The outbreak of COVID-19 has brought immense suffering and death to a considerable number of people around the world. It has impacted fundamentally the functioning of States, their democratic institutions and legal systems. Therefore, it is understandable that governments have and are continuing to resort to exceptional measures in seeking to get control over the spread of COVID-19. These exceptional measures inevitably restrict the fundamental rights of citizens in ways that can be justified only in these extraordinary circumstances. It is in the greatest interest of society that these measures against COVID-19 are imposed and enforced within the framework of established democratic principles, the international legal order and the rule of law.
Therefore, although the spread of COVID-19 justifies limitations on the functioning of institutions such as Parliaments and courts, these limitations must be subject to democratic control, must not be misused and not applied for purposes other than measures related directly to the COVID-19 crisis.
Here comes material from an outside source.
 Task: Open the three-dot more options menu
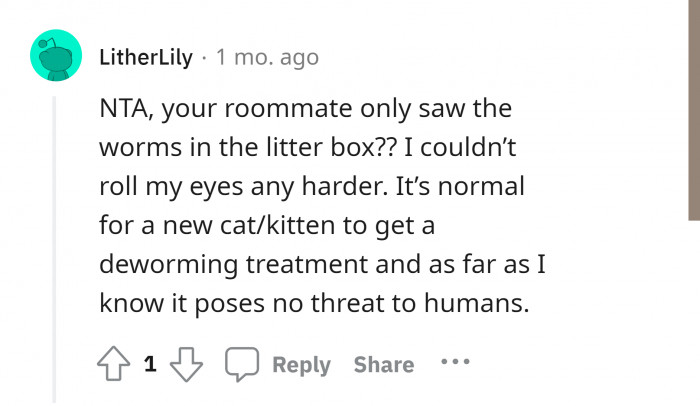[455, 363]
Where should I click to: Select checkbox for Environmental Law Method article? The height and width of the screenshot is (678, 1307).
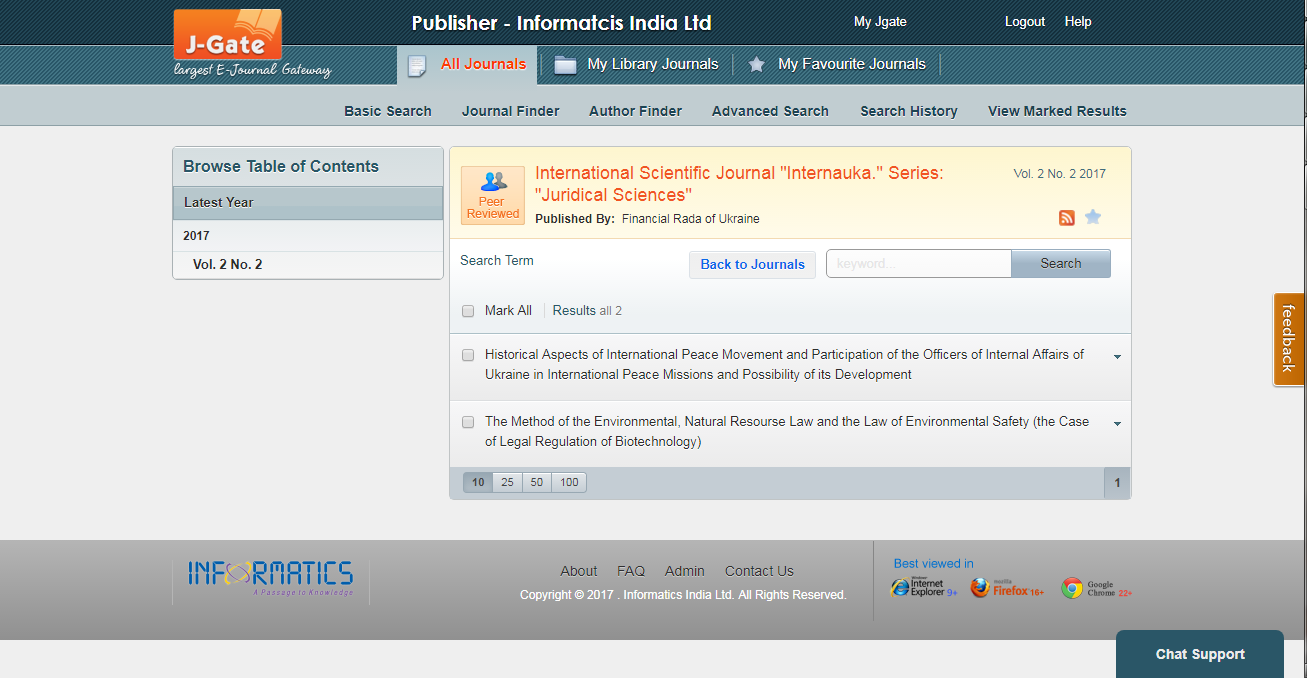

The measures taken by governments such as mandatory quarantine, the closure of borders, restrictions in mobility, are also having a dramatic impact on business, trade and employment. It is essential that the legal measures taken to address the hardship and other difficulties caused by COVID-19 take into account principles of solidarity and fairness as well as the need for co-ordinated action between States at an international or EU level as appropriate.
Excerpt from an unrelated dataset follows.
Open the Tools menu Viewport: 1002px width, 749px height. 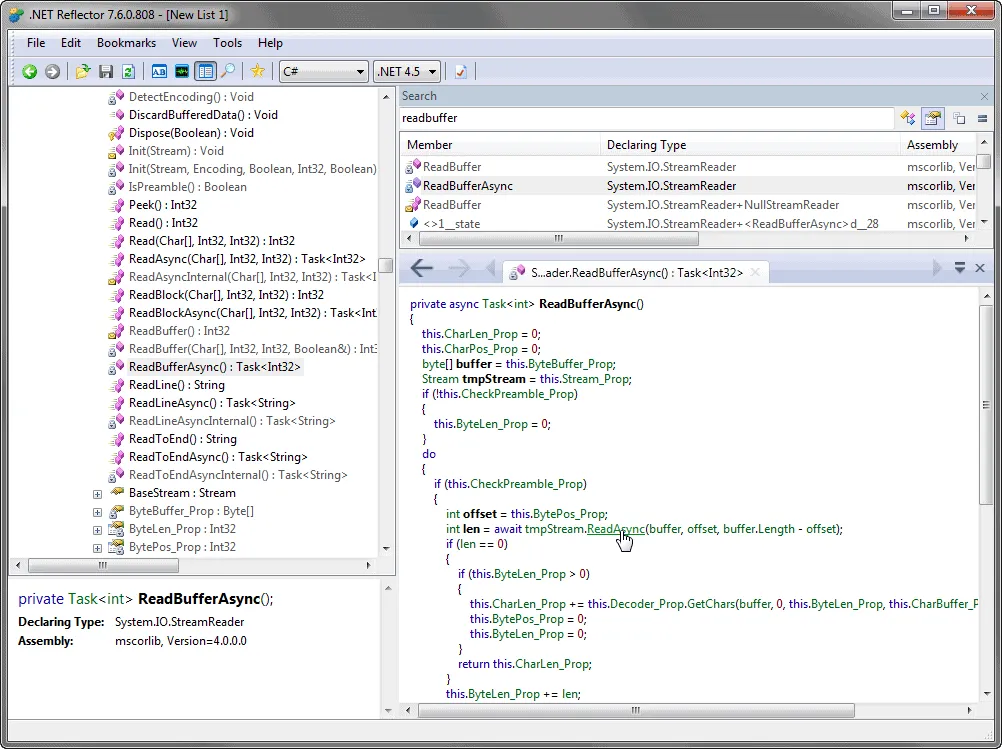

In these circumstances, the European Law Institute (ELI), an entirely independent non-profit organisation established to provide practical guidance in relation to European legal development, puts forward a summary of some of the important legal issues that arise in relation to the COVID-19 crisis.
Its summary, made from an independent non-governmental perspective with due consideration of what has been published by other bodies, is set out in 15 principles. These are addressed to all European States (whether or not Member States of the EU), and are intended to guide European States, EU institutions and other bodies with the object of ensuring that everything that is done accords with the rule of law and democratic values.